To Reform Medicaid, Congress Must Understand Its Achilles’ Heel
July 20, 2017
This article appeared in The Daily Caller on July 14, 2017.
With healthcare reform sputtering in the Senate, warring lawmakers are endlessly arguing over what’s broken and how to fix the problems. The debate over reforming Medicaid is particularly heated, with narratives from all sides engulfing America’s predominant low-income insurer. The left has been disappointed by multiple studies showing little to no physical health benefits accruing to Medicaid patients, and are left grasping at straws. The right, though armed with empirical evidence showing the program’s impotency, doesn’t seem to have a good story as to why Medicaid fails so many patients.
The logic and intuition underpinning Medicaid is, after all, simple enough. Despite claims of endemically low Medicaid acceptance rates from physicians, at least 60 percent of doctors accept new Medicaid patients (compared to around 85 percent for private and Medicare patients). Even though low reimbursement rates make Medicaid acceptance lower than private insurance acceptance, 50 percent acceptance is surely better than no acceptance at all. And, if a majority of the nation’s doctors are willing to see Medicaid patients, physical health metrics should improve on average for uninsured individuals receiving Medicaid coverage. This seemingly unassailable chain of logic has led liberals to question the plausibility of research results like the Oregon Health Study, which tracked new Medicaid recipients over a two year period and found no detectable improvements in physical health.

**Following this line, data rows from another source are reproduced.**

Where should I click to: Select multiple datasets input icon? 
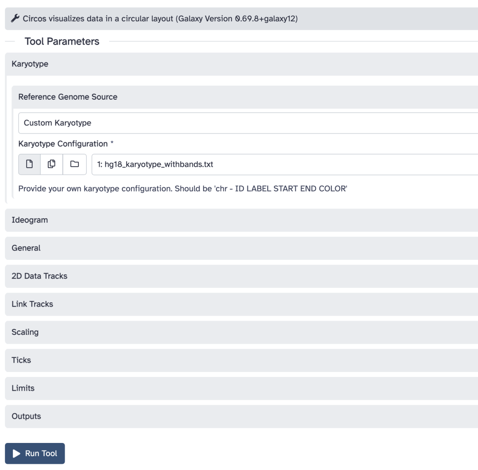coord(51,165)
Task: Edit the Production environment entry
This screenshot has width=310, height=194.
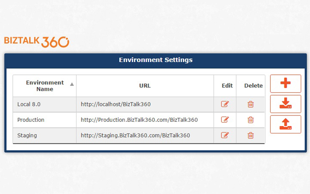Action: click(x=225, y=120)
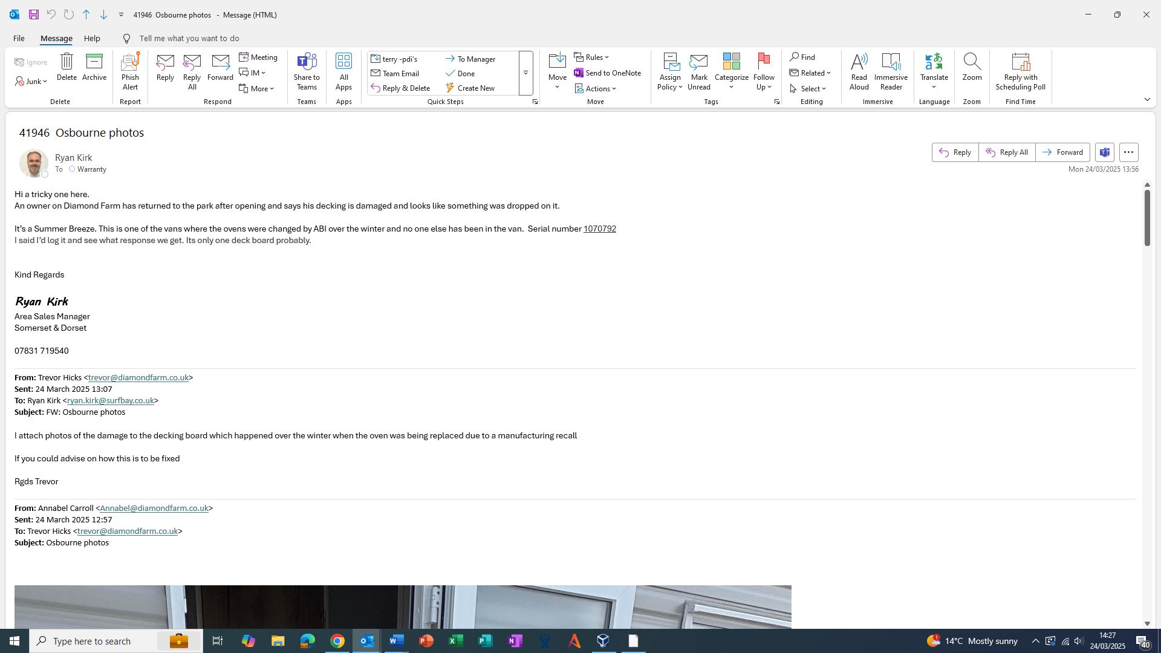
Task: Click Reply with Scheduling Poll
Action: point(1020,71)
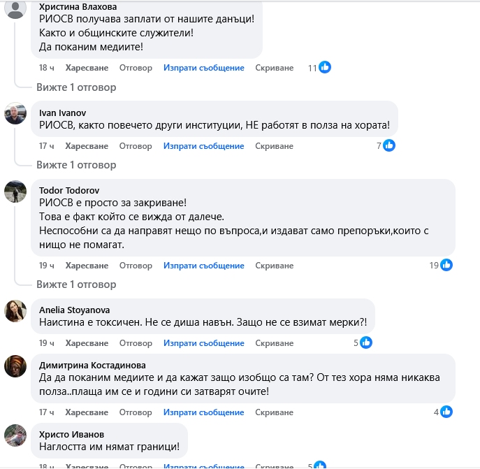
Task: Open Todor Todorov's profile avatar
Action: tap(15, 191)
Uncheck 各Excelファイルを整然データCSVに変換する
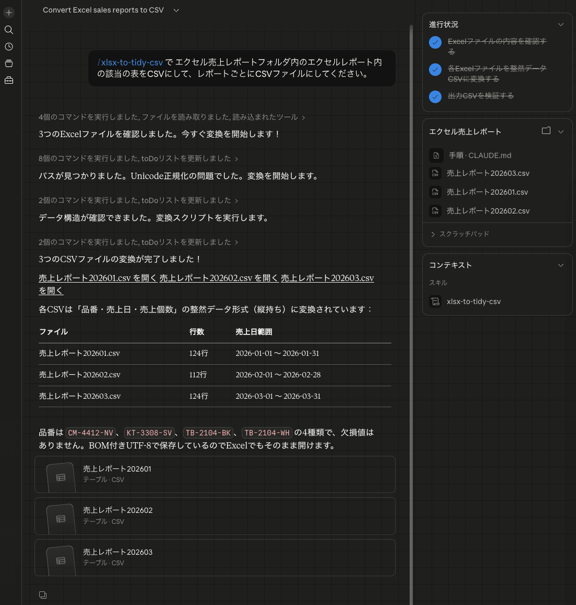This screenshot has width=576, height=605. pyautogui.click(x=435, y=70)
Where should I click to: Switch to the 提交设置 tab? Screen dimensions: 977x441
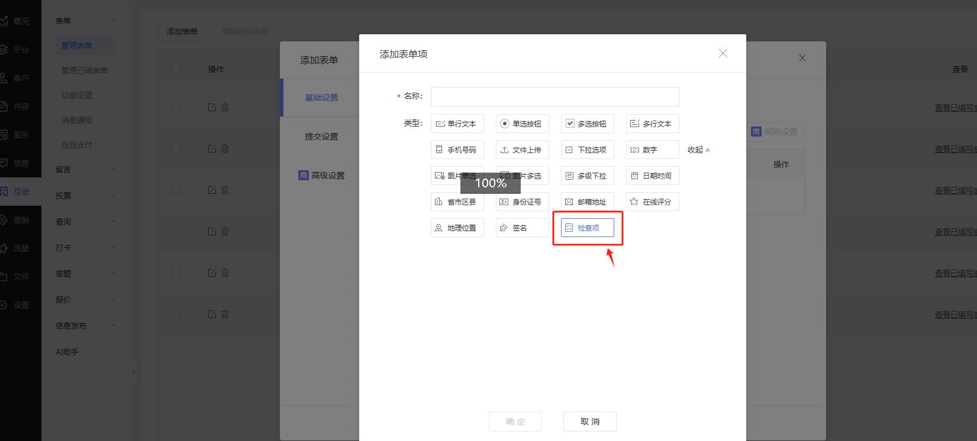pyautogui.click(x=321, y=137)
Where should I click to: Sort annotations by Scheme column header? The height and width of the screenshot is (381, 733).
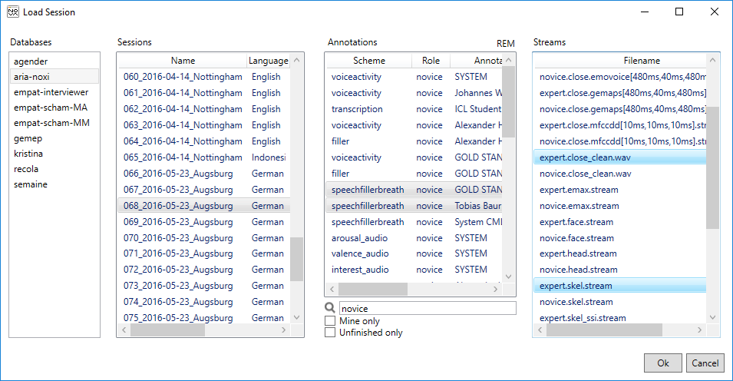click(369, 61)
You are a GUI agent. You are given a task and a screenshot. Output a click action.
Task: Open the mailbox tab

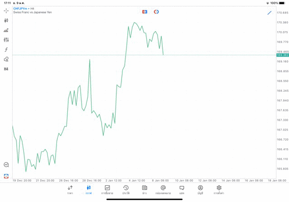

Vox’s Ezra Klein, in attempting a complete accounting of the facts, declares Medicaid to work “perfectly well as insurance” with any shortcomings reflective of the health care system on the whole. But why might Medicaid actually perform worse than private insurance? Instead of just looking at physician acceptance rates of new patients, it’s important to look at the characteristics of doctors who tend to take in Medicaid patients. Plymouth State University Professor Christina Bradbury examines the types of practices more likely to take on these federally insured individuals, and finds that doctors’ offices staffed by one or two individuals are significantly less likely to accept Medicaid. This isn’t much of a mystery, since small practices naturally have a more difficult time absorbing low reimbursement rates and shifting around costs to other patients. And, dealing with the administrative burden posed by Medicaid is even more difficult than that for private insurers. Clearly, then, size matters when it comes to Medicaid acceptance.
But how might this pattern affect care for Medicaid patients compared to non-Medicaid patients? A 2014 study in Health Affairs provides compelling evidence that smaller practices provide far-and-away better care than their larger counterparts. In comparing hospital admission rates for conditions like congestive heart failure, the study’s authors found that patients using small practices (of 1 to 2 doctors) were one third less likely to be admitted to the hospital than patients using larger practices (of 10 to 19 doctors).
This analysis, backed up by similar studies looking at hospital admission rates for different ailments, turned conventional wisdom on its head. According to familiar thinking, large practices should have greater resources to cater to a diverse set of patient needs and should perform better. But mom-and-pop offices offer something that their bigger counterparts cannot- greater familiarity with the patient. Smaller practices are typically able to devote more time to each patient, and offer customized approaches that are far-and-away superior to corporatized medicine. Medicaid may provide newly-covered individuals more access to doctors’ offices than before, but clearly, not all practices are created equally.
Fortunately, this is a problem with a ready solution. Previous experiences with block-granting arrangements with states like Rhode Island show that, if given the flexibility, states can use federal funds to steer patients toward smaller practices. Block granting on the federal level should also be complimented by state-level efforts to discourage needless red tape. Regulatory compliance costs are far more of a drain on small practices than large practices, and contribute to the increasing size of the average doctors’ office. By reversing this trend and allowing states to fine-tune their Medicaid reimbursement schemes, Congress can finally allow low-income citizens to get the quality of care they deserve.